Car l’autre gros soucis de cette série est son remplissage, la commande de huit épisodes parait un peu lourde quand on sait que dans les faits l’enquête n’a pas duré très longtemps, ils arrivent même à mentir pour sa résolution express après avoir romancé une relation entre Gein et Bernice Worden (pas de paquet cadeau avec son nom inscrit mais une histoire d'antigel pour voiture acheté dans le magasin de Bernice avant sa disparition), le vide est tel que Ryan Murphy opère des basculements temporels pour se retrouver auprès de Hitchcock ou Tobe Hooper. La quasi totalité du second épisode est consacrée à la production de Psychose, avec un arc dédié à Anthony Perkins et le refoulement de son homosexualité en miroir de Ed Gein, sauf que ça ne sera plus traité par la suite pour finalement relever de l’anecdote, même la re-création de la fameuse scène de douche version gore ne marche pas, où on se demande quel est le point de vue ou la volonté de parler de l’évolution de la violence graphique au cinéma. En soit l’idée n’est pas mauvaise, mais confuse dans sa manière de s’imbriquer dans la chronologie, appuyée une nouvelle fois pour le tournage de Texas Chainsaw Massacre un peu plus tard, Tobe Hooper ne s’étant que partiellement inspiré de Ed Gein pour son film, où ironiquement c’est ici davantage le film qui inspire la série censée raconter des faits, comme Ed tuant deux chasseurs à coup de tronçonneuse, encore une fois totalement inventé par Murphy, c’est précisément là que cette saison m’a perdu.
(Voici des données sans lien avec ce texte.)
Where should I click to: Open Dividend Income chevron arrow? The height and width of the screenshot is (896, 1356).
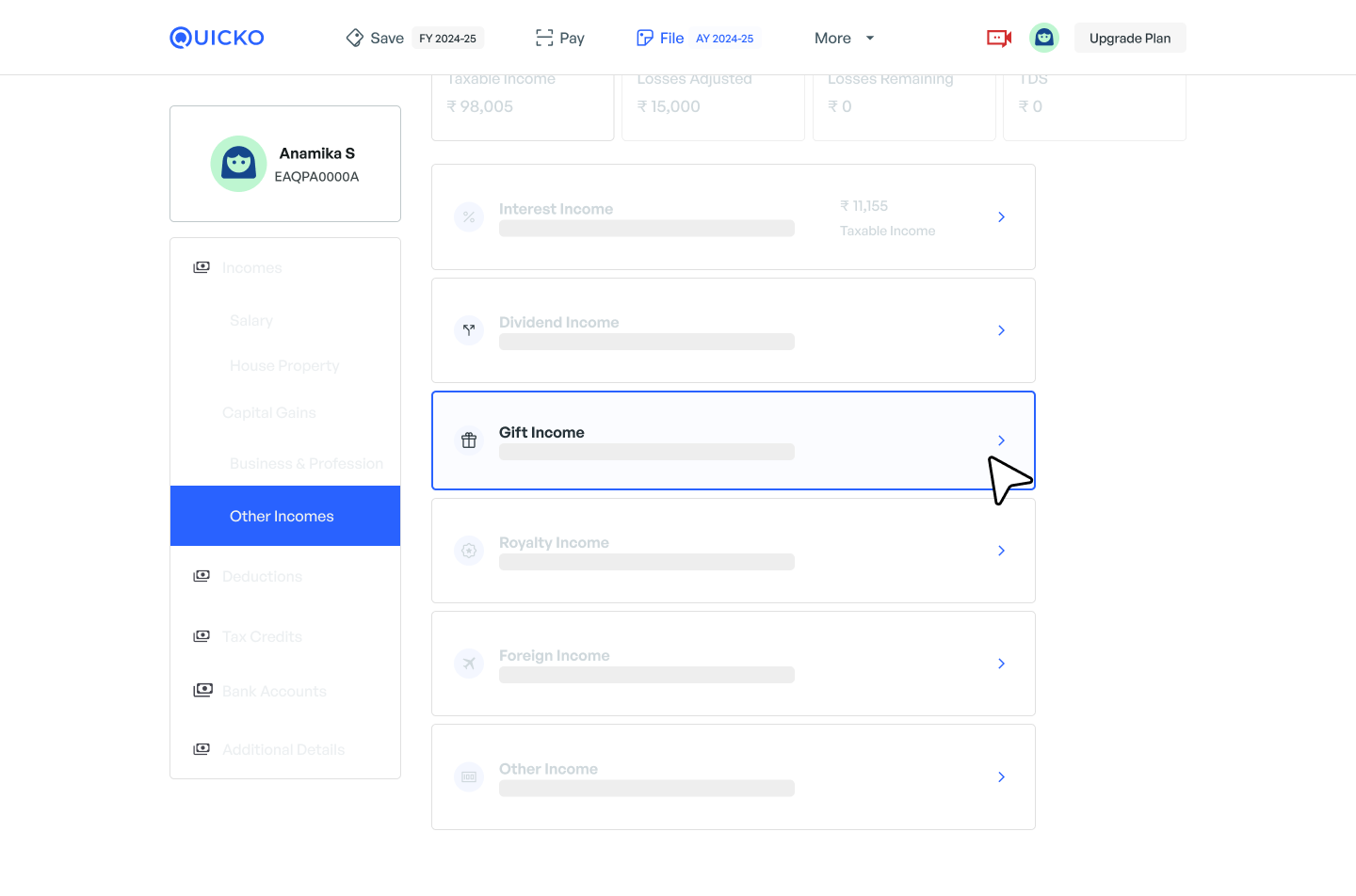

À partir de l’arrestation de Gein la série ne cesse de s’enliser, les derniers épisodes n’ont plus rien à dire, où l’on fait semblant de s’intéresser à d’autres tueurs se revendiquant de leur modèle et du profilage pompé sur Mindhunter, jusqu’à cette séquence complètement grotesque de rédemption de couloir stroboscopique, ça tape vraiment à côté. En fait le format n’arrive presque jamais à se poser pour sonder le personnage, sa schizophrénie est abordée mais d’une manière assez grossière, comme lorsqu’il parle soit-disant à Ilse Koch et Christine Jorgensen à travers la radio dans sa cellule psychiatrique, je veux dire, la série manque tellement de subtilité qu’on en arrive à y croire, et c’est le psy qui lui dit qu’en fait elle n’est pas branchée, ça voudrait dire que Ryan Murphy nous aurait en quelque sorte conditionné depuis le début à tout un tas d’âneries pour donner une dimension meta sur notre rapport aux images (?). Le traitement peut paraitre original mais à mon sens hors de propos, qui en l’état vient participer à réduire la frontière déjà ténue entre le réel et la fiction dans une époque qui a tragiquement besoin d’un distinguo, j’apprécie de moins en moins ce détachement sous prétexte d’art, surtout quand il est exécuté dans tel un élan de sophistication putassière.
Vaut mieux attendre une mini-série documentaire.